Problem description:
Make an exact copy of all the data, pictures excluded.

Data provided:

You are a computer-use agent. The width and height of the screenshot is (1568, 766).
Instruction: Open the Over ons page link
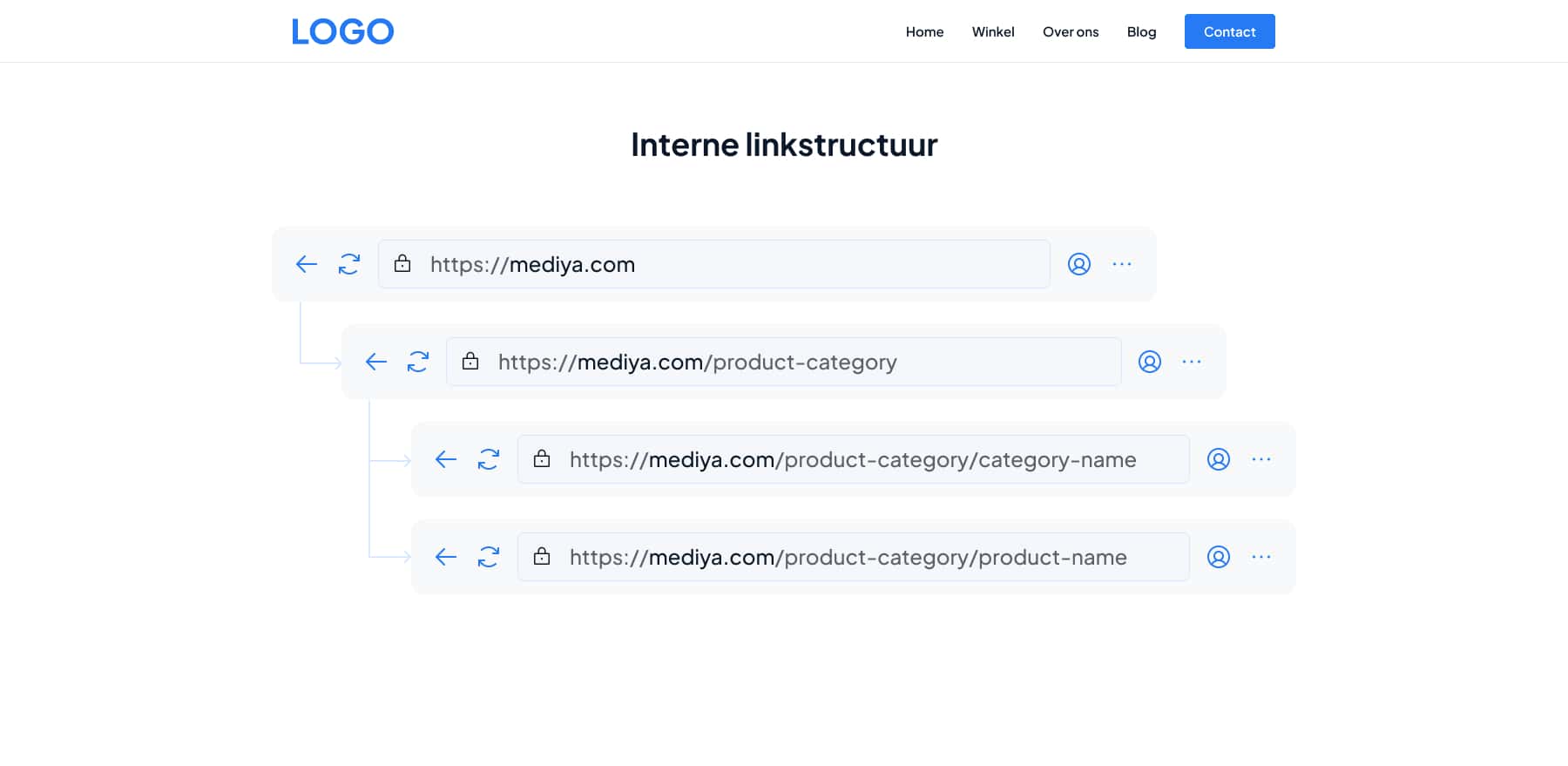1071,32
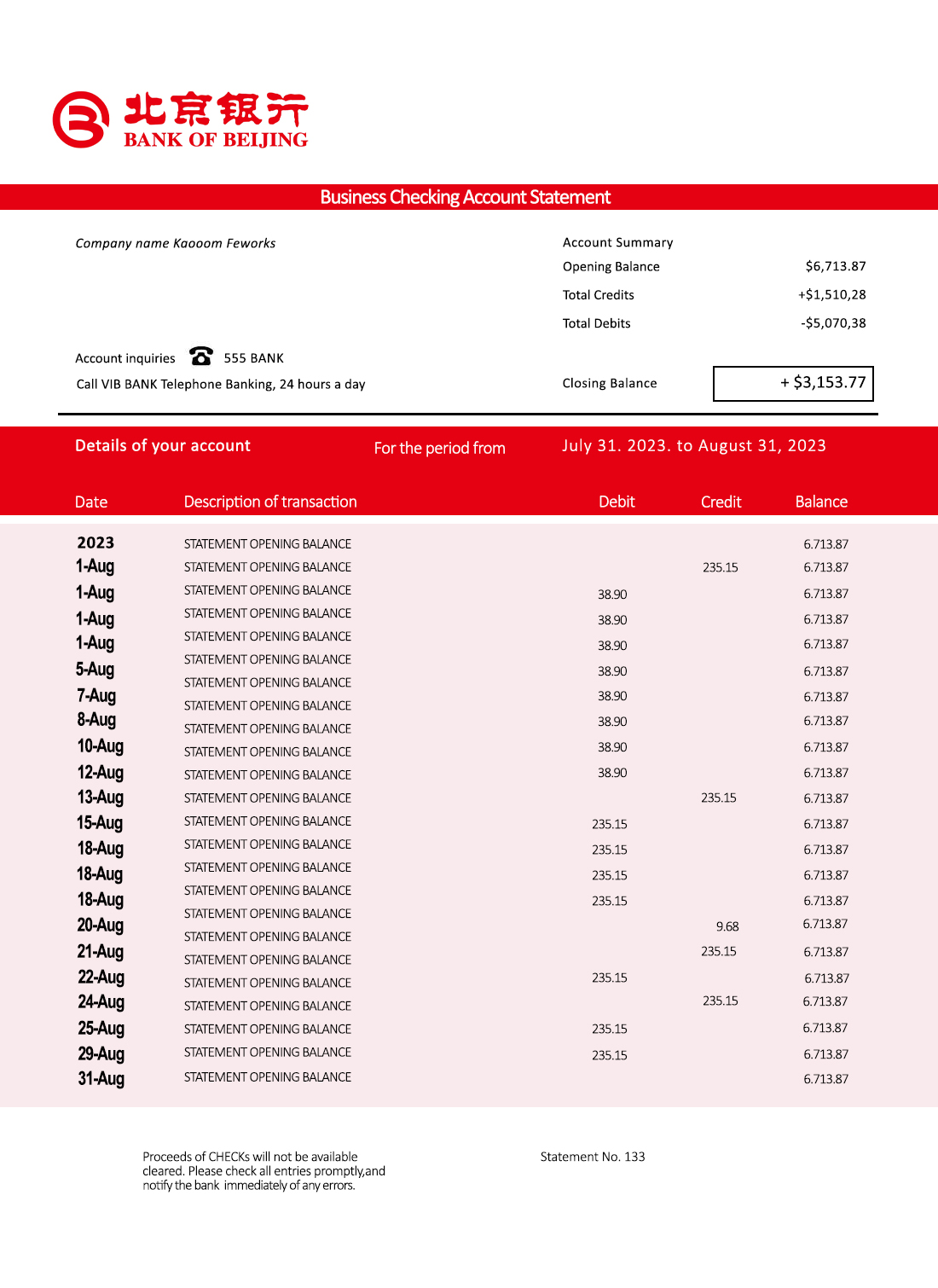Open the Balance column header
This screenshot has width=938, height=1288.
tap(820, 502)
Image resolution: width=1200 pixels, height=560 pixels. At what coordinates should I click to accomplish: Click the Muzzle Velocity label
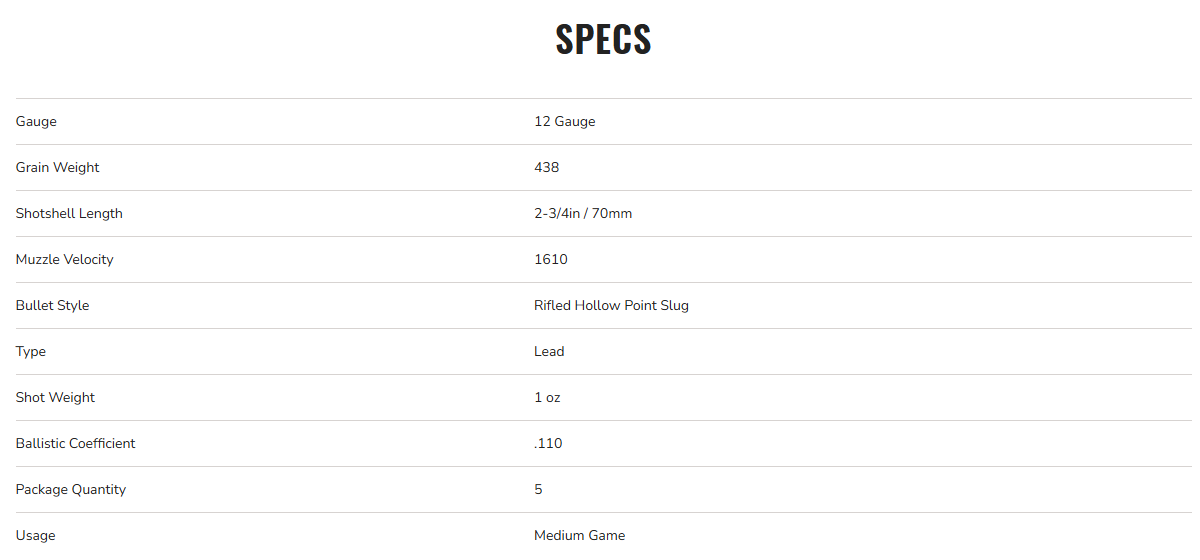click(x=65, y=260)
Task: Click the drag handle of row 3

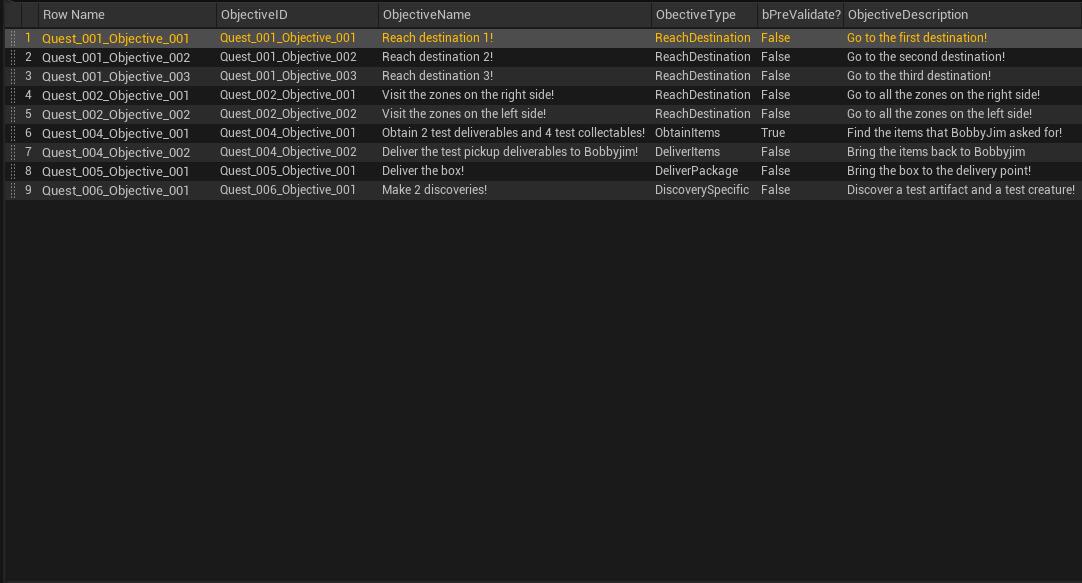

Solution to the exercise:
You are a computer-use agent. The width and height of the screenshot is (1568, 766).
Instruction: Open the Over ons page link
1071,32
Open the Balance column header
This screenshot has width=938, height=1288.
tap(820, 502)
Image resolution: width=1200 pixels, height=560 pixels. At what coordinates should I click to accomplish: Click the Muzzle Velocity label
click(x=65, y=260)
Task: Click the drag handle of row 3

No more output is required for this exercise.